I am reading a chapter about how low interest rates enable the survival of zombie companies in the book, “The Price of Time: The Real Story of Interest,” by Edward Chancellor.
Frank Borman (astronaut and businessman) said, “Capitalism without bankruptcy is like Christianity without hell.”*
The point is that economies slow when they are loaded with zombie companies that can’t pay their interest out of profits. They are forced to borrow more and more. As bad money drives out good, banks lend to zombies (higher interest rate) instead of profitable companies which could put the money to productive use. Bankruptcy of zombie firms allows “Creative Destruction” so it’s good for the economy in the long run.
Zero interest rates enable zombies to survive. Rising interest rates threaten their survival since they may default when they have to roll over their eternal debts.
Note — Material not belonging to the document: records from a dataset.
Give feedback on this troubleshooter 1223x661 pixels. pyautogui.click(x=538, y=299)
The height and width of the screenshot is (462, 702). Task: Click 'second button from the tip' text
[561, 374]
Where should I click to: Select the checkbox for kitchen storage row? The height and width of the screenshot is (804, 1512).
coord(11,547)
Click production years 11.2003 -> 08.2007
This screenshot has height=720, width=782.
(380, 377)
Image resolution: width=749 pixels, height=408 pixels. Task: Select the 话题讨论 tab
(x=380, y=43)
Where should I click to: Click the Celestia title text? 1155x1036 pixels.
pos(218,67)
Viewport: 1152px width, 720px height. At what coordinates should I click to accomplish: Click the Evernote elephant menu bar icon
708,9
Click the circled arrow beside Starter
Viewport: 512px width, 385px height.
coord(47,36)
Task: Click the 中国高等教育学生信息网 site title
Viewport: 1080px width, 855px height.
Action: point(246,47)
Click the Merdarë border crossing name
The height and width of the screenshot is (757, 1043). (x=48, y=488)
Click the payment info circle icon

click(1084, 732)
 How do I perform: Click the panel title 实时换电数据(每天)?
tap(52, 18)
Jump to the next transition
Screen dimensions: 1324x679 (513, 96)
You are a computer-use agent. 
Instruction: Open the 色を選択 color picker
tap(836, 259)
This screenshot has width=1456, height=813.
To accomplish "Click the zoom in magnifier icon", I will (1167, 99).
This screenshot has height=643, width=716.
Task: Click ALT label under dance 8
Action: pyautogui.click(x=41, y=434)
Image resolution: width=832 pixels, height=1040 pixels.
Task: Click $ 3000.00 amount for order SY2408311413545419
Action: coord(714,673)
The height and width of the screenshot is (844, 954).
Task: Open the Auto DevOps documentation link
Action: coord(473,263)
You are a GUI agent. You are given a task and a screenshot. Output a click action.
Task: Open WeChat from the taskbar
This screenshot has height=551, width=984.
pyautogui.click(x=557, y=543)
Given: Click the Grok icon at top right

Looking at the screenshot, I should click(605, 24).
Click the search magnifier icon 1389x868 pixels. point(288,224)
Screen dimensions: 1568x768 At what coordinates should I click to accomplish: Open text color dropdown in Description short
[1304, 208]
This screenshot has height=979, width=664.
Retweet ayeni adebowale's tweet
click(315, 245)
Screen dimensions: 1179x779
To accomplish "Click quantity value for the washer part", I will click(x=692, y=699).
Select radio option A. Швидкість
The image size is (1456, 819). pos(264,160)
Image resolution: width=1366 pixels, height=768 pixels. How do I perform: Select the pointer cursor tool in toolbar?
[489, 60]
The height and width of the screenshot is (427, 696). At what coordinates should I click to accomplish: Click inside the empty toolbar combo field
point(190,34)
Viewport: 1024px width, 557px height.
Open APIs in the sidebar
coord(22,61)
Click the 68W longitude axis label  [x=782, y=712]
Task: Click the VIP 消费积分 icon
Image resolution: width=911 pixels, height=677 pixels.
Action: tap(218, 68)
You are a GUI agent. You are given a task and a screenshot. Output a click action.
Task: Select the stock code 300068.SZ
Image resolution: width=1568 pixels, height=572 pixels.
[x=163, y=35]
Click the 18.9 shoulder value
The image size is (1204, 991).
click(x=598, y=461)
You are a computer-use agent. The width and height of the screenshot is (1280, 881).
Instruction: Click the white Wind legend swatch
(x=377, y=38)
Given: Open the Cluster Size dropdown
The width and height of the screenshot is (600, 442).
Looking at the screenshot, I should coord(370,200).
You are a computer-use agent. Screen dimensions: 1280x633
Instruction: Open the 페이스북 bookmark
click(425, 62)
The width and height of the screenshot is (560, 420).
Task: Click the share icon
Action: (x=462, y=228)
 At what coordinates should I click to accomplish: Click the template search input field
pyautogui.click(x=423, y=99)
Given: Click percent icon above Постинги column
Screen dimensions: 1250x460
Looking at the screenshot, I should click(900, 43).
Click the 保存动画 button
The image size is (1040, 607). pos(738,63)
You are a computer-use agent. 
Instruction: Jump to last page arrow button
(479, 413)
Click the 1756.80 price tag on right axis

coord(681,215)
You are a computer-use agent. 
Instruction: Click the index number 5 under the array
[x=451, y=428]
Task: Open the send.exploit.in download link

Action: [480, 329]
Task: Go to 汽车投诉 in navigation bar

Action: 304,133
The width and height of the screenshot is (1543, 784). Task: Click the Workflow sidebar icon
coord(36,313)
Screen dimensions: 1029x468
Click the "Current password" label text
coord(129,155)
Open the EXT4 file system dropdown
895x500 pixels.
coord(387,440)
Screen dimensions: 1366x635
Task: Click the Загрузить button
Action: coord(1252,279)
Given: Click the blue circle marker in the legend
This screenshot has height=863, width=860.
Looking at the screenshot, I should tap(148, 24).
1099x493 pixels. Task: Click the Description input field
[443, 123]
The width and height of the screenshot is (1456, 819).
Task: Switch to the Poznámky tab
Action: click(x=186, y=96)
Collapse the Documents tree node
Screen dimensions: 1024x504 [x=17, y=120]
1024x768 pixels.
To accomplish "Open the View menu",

The Federal Reserve (and central banks in Japan and Europe) have long protected zombies. The Fed estimates that 10% of listed companies are zombies. But the risk may actually be much higher.
A “zombie” company is a business that is unable to generate enough earnings to support its interest expenses. In 2021, under the Federal Reserve’s definition of zombie companies, about 9% of publicly listed entities were estimated to fit into this category. However, when strictly using an interest coverage ratio of less than one, we found that about 40% of publicly listed U.S. companies are zombies.
The proliferation of zombie companies started with low interest rates, and as the Fed hikes rates, we are already beginning to see the highest-risk companies falter. It is a global problem, as well, with 31% of the roughly 30,000 non-financial domestic and foreign public companies fitting into zombie status. [end quote]
Since many NASDAQ firms are “high-growth” technology companies that rely on debt but don’t expect to be profitable in the short term, the NAZ is being hit especially hard.
With the Fed taking a hard line on its inflation focus, it’s not likely that it will bail out zombie firms (unless there is a full-blown financial crisis like 2008 or 2020, which isn’t likely to happen).
It’s no surprise that the NASDAQ index is the lowest it has been since 2020.
I don’t think it’s a good time to be buying any stocks right now. But if you do be sure to check their balance sheets and how well their profits cover their interest payments and dividends (if any).
- I found the reference to hell amusing. I’m not a Christian (and neither is Ben Bernanke) so the analogy wouldn’t have occurred to me.